= Zózimo Bulbul =

Brazilian actor, filmmaker and activist (1937–2013)

Zózimo Bulbul (September 21, 1937 – January 24, 2013) was a Brazilian actor, filmmaker, and activist. Bulbul was a prominent proponent of Afro-Brazilian culture within Brazilian cinema and society at-large. Bulbul co-founded and organized the Encontro de Cinema Negro Brasil, África & Américas, which showcases films featuring African and Afro-Brazilian actors, directors, and themes.

Bulbul made his film debut in the 1962 Brazilian motion picture, Cinco Vezes Favela. He went on to star in more than thirty films throughout his career, including Quilombo and Sagarana: The Duel. Bulbul was also a filmmaker and film director. His best known work was his Abolição, which he released in 1988. Through Abolição, Bulbul explored the 100th anniversary of the abolition of slavery in Brazil. (Slavery was outlawed by the Lei Áurea in 1888.)

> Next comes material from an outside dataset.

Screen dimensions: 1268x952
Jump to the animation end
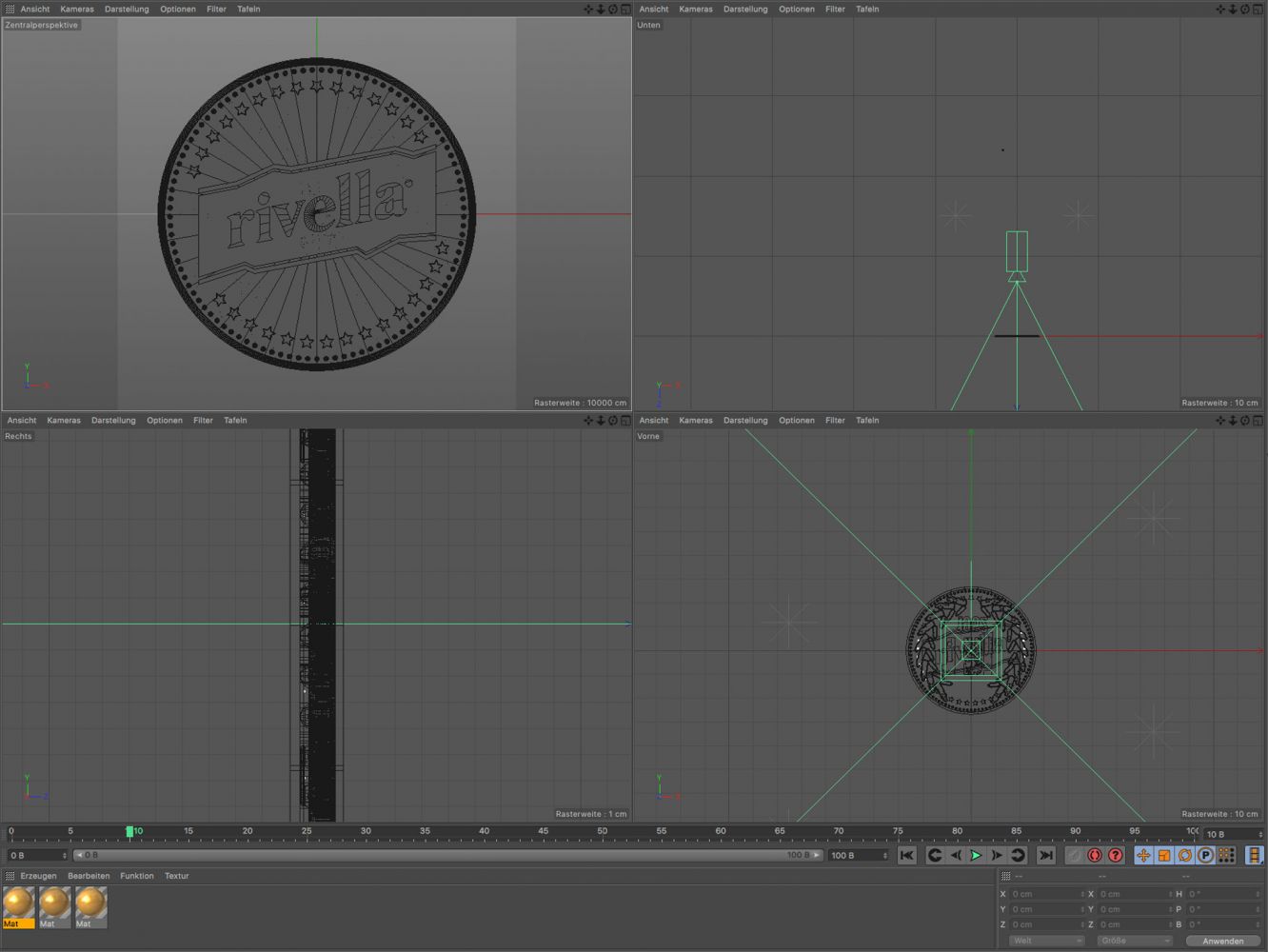[x=1046, y=855]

Bulbul lived abroad in New York City during the height of the Brazilian dictatorship in the 1970s.

His life and work were depicted in the 2006 documentary Zózimo Bulbul. The film was directed by Lázaro Ramos as part of the Canal Brasil TV series Retratos Brasileiros.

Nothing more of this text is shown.